Yesterday I watched Obama give a speech at the Lincoln monument, in honor of the speech that Martin L King gave 50 years ago, and this made me think about my dream ( of 15-16 march) again.

I realize the event is not exactly the same as my dream, but it rhymes with my dream.
There were no people standing behind Obama, but the subject of and reason for his speech are connected with the events in the 60’s. This could be symbolized in my dream by the group of people behind him. And the religious atmosphere of his speech in my dream could refer to the fact that this speech was going to be about Martin L King

Because this event is not the only one that rhymes with my present day (waking)live I thought it’s worth mentioning. Another part of the same dream was about my house. “ I am standing in the living room and looking outside at the garden. People are working at the outside of my house. There is a lot of noise from drilling in the wall. I can hear the very loud noise of drilling while standing in my living room”
Since the beginning of this week people are working at the outside of my house because the drainpipes have to be renewed. And I can here al lot of noise from the drilling.

Of course I am very curious if your present waking live rhymes with your dream of 15 march.
Especially because of the current situation concerning Syria. If this were my dream I would wonder if it could refer to a plot to overthrow the government in Syria. (despite the remark in your dream "the states have a different viewpoint from the government.") So instead of an intervention with bombardments with airplanes and missile, there is a coup in the making?

Question: does your present waking live rhymes with your dream of 15 march?

Michael said...

What a wonderful appreciation of a writer who is as central as Shakespeare! And I'm glad to know that Honoré walks the streets of Manhattan, or at least haunts its museums.

I'd just like to share a Balzacian experience I had back in college. I was reading La peau de chagrin just after the post-summer return to campus in a public space, and an acquaintance passed by who had inexplicably converted to Pentacostalism over the vacation. He stared at me intensely, said it was an evil book, and told me I should stop reading it. His fiery look of disapproval is still with me, but I continued to read it with delight and horror up to the end. Time to pick it up again. Thank you warmly for the reminder!
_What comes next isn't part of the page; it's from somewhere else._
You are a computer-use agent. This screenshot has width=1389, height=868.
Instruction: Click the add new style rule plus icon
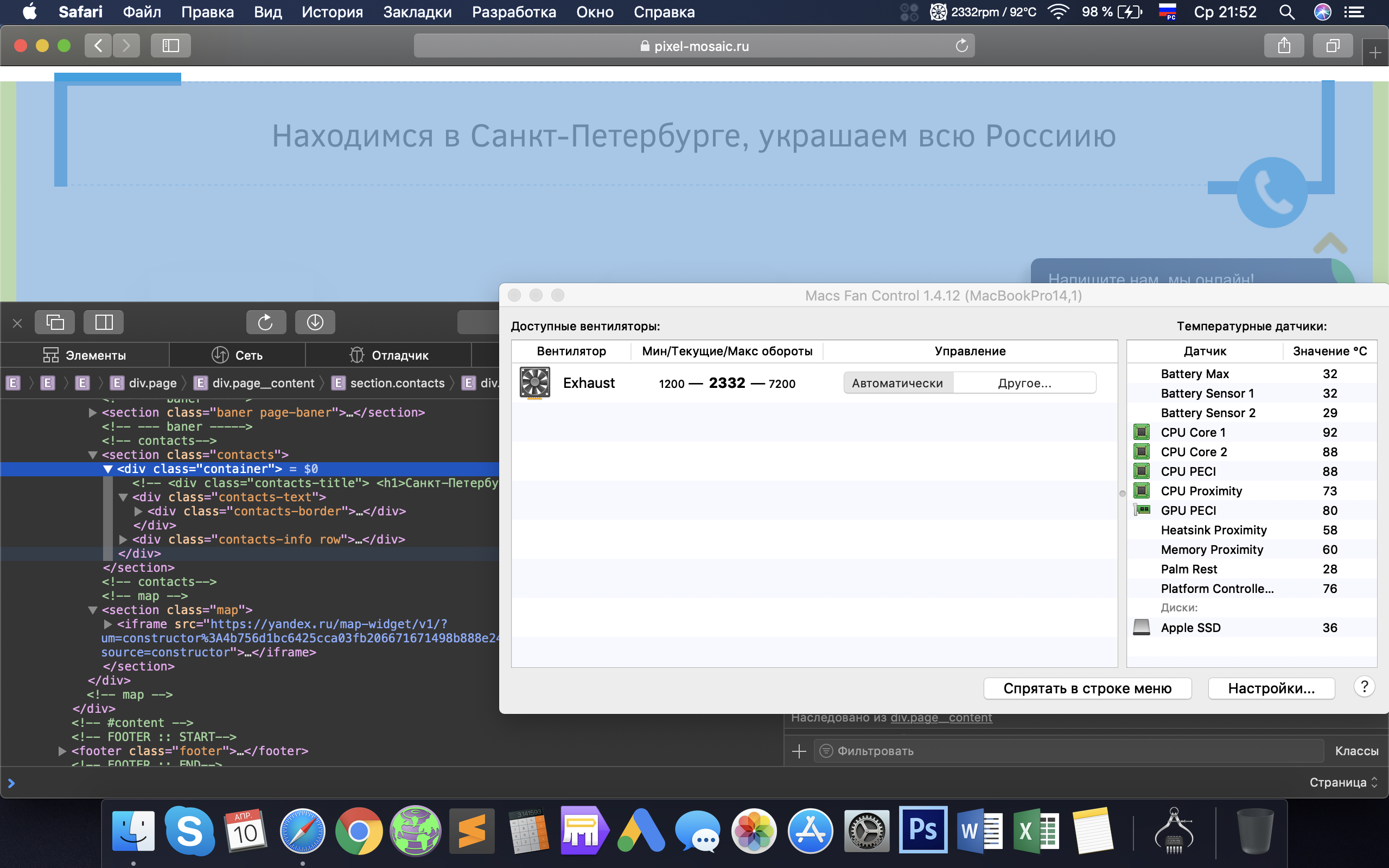pos(799,751)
Marit Standal Skyum said...

Thanks Robert. I read you with a lot of pleasure and your appreciation of Balzac. I have thought about fear and desire for a long time and think they are our most prominent feelings for motivation for our actions.
What do you think of this sentence from Pascal Mercier in "Night train to Lisbon". "If you have fear, you have a master. If you have desire, you are a slave" In this book he makes his statement very clear in the story and one doesn't want to be ruled by one or the other. I can see there's a truth in his statement, but how can we live without fear and desire? I agree with you and Balzac. Desire can give visible positive energy.